INTERVIEW EXCERPT OF DISCUSSION WITH JAMES JESSEN BADAL

Sweeney (the primary contemporary suspect in the torso slayings) actually ended up in Dayton for a period of time?

Tracing his movements through the V.A. system is extremely difficult.

He was a World War I vet?

Yes, he was a World War I vet. He was a medic. I quote one doctor who gives as clear a description of his odyssey as is possible. Part of the problem is fifty percent of the facilities, well, we just couldn’t find out what or where they were. He was in the Dayton psychiatric facility at least from the mid-1950s on. That’s where all of the postcards came from.

That’s fairly close to Yellow Springs. There was a Torso-style case in Yellow Springs.

I had heard that. I talked to one guy who tried to link the case to Cleveland. He wasn’t sure it was Frank Sweeney, but he was trying to bring it in because of the similarities and disposal technique and such.

The average serial killer, according to contemporary profilers, tends to fall into the twenty to thirty age-range.

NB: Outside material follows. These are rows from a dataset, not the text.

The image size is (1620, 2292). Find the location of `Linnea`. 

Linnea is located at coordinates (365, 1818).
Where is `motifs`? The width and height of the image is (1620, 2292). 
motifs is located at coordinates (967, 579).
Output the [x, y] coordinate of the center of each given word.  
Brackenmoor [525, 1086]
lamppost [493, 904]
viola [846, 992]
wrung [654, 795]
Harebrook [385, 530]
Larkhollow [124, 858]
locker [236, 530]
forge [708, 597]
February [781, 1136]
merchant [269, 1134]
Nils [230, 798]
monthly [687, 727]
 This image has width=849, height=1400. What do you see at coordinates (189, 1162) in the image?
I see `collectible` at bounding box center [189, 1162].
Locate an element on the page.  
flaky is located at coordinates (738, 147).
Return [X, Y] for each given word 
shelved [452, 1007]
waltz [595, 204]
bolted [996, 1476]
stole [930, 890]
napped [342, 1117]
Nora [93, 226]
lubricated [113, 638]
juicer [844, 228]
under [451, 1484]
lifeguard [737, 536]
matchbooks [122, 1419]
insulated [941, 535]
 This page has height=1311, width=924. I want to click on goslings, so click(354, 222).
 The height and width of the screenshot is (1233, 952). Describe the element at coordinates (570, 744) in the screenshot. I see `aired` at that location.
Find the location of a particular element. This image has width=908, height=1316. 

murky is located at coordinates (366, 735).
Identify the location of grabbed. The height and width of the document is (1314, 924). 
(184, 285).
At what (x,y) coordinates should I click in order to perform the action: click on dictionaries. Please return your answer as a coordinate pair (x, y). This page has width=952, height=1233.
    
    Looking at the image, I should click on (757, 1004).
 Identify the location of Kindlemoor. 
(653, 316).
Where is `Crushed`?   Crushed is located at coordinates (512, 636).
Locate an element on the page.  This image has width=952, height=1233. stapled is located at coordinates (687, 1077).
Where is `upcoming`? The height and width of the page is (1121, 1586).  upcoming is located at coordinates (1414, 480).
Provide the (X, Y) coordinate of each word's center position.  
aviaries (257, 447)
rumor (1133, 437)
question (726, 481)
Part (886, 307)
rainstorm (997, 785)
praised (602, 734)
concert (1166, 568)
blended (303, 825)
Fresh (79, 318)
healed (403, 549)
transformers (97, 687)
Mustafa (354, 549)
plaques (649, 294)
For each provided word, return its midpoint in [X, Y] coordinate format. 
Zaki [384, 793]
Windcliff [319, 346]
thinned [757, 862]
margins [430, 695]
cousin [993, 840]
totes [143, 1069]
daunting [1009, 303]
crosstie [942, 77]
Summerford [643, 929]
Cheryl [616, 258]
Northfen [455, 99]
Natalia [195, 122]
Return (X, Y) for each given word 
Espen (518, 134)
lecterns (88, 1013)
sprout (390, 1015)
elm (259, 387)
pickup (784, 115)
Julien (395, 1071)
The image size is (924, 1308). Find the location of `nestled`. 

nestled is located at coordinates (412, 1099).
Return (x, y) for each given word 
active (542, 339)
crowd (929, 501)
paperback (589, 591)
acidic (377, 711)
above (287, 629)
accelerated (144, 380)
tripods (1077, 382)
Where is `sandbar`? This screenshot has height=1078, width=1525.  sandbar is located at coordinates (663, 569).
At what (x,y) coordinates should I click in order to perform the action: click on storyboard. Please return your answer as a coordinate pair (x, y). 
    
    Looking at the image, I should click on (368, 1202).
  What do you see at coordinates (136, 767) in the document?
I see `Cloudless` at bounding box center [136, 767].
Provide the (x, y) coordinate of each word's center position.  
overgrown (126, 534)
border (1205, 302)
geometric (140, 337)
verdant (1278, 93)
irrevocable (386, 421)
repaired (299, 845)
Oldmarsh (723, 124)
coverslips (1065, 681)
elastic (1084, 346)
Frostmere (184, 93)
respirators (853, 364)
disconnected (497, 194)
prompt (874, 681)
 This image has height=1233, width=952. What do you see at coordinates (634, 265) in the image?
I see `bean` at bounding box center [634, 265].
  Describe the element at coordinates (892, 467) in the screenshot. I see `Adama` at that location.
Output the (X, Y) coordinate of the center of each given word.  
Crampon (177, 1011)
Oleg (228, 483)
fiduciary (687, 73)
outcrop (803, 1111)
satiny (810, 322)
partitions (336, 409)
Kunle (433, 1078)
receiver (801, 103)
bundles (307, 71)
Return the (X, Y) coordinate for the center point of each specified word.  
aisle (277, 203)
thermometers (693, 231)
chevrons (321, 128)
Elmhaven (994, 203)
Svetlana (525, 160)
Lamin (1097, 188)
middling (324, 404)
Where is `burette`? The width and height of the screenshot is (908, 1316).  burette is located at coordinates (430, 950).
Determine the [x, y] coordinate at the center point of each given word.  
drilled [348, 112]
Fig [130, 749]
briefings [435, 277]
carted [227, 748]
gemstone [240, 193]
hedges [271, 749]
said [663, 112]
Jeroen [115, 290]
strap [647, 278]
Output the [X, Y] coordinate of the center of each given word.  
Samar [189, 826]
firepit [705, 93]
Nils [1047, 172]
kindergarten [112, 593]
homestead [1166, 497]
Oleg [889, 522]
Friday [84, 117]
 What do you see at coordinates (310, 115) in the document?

Sweeney would have been older. He would have been in his forties. What complicates everything in his case is, that, yes, you can say he fits the serial killer profile to a degree, but he was a paranoid schizophrenic, and he had the manic-depressive disorder and alcoholism and drug abuse. A lot of the things I would show to the psychiatrists, and they would say, “Well, if he follows the pattern of this, this and this, then this is true, but then again, he could just have been crazy. Who knows?” That was a help...

Now, there is another recent book which puts forth the notion that there was no single killer and that these were disparate cases linked by the newspapers to sell copies... Now, that presumes there were a dozen or more people running around Cleveland beheading people.

No way. I am willing to concede that maybe even some of the canonical 12 weren’t done by the same person, but I think it’s ludicrous to say the newspapers were calling the shots. They weren’t. (Coroner Samuel) Gerber was. Gerber was far too much of an egotistical ego-maniac to allow anyone else to do that.

I have always been bothered by Gerber. In many ways, he benefitted from the crimes—not to say he committed them—but he essentially built a career around those crimes until the Sam Sheppard case came along. Then he made a name for himself with that one, until it came around with F. Lee Bailey and bit him on the other end.

Having read more newspapers than I care to think about regarding all of that, if you distinguish between the articles and the editorials: The articles—don’t get me wrong, they are filled with inaccuracies—but they were good enough in those days to always attribute what they said to someone. “So and so said...” Now, you get to some of the editorials, and, oh, this is just right out of the war between Hearst and Pulitzer. They’re just incredible. Wild stuff. In that sense, yeah, they did call the shots.

Well, there was a newspaper that was funding Ness’ cadre of secret people, right? That’s the supposition?

That’s not a supposition, that’s apparently a fact. Nobody knew that until I wrote about it. No one knew there was that secret a group of people. That was contained in a taped interview with David Cowles, who was the ballistics expert of the day, the head of the forensics science department and that was one of the things that absolutely blew our minds.